— Exercise description —
When a line of the entries contains "Launch", please list that line.

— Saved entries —
------------------------------

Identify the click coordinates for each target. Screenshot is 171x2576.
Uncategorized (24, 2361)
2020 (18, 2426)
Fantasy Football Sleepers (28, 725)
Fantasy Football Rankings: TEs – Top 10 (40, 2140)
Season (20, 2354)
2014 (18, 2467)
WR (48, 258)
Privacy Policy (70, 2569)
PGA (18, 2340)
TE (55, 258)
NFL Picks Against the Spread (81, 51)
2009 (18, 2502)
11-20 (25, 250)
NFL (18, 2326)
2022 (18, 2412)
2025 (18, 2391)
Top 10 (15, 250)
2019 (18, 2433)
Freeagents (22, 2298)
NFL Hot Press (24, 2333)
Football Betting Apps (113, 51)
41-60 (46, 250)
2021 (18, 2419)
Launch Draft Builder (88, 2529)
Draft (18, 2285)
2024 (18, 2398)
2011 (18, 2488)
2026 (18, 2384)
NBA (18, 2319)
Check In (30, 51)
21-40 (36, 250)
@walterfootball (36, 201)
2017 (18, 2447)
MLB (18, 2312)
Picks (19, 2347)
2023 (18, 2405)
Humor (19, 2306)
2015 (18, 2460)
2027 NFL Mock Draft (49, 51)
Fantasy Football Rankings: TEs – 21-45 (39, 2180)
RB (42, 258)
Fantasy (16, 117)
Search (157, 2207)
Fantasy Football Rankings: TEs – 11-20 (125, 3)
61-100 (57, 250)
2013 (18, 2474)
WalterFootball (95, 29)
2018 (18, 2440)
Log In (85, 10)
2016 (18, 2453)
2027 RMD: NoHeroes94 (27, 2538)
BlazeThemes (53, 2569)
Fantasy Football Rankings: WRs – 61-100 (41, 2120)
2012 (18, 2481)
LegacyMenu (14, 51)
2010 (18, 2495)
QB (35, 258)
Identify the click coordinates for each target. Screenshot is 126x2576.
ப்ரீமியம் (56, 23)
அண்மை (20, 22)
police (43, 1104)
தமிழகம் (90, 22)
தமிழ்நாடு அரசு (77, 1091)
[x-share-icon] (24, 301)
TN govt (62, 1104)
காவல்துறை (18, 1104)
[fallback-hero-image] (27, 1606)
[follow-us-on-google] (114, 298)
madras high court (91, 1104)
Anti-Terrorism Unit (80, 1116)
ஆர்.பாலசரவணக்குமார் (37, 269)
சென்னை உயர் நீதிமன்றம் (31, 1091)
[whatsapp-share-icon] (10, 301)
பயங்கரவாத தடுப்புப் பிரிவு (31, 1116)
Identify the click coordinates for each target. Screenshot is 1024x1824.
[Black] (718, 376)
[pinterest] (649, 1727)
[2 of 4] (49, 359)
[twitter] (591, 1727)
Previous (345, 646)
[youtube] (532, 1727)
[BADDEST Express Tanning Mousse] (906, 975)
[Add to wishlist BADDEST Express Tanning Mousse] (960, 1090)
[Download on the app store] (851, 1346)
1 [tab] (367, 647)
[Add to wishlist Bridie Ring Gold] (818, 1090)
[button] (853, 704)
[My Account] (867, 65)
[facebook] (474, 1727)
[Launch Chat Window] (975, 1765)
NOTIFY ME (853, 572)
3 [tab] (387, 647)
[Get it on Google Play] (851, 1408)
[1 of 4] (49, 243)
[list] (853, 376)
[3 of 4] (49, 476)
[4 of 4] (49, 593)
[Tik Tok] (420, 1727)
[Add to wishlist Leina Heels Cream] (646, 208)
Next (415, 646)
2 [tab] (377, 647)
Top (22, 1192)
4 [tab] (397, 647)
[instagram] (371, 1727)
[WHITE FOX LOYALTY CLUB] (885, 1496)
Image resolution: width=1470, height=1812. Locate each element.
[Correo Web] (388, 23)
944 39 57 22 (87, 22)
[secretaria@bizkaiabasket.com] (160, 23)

------------------------------

— Output —
Launch Draft Builder (88, 2529)
[Launch Chat Window] (975, 1765)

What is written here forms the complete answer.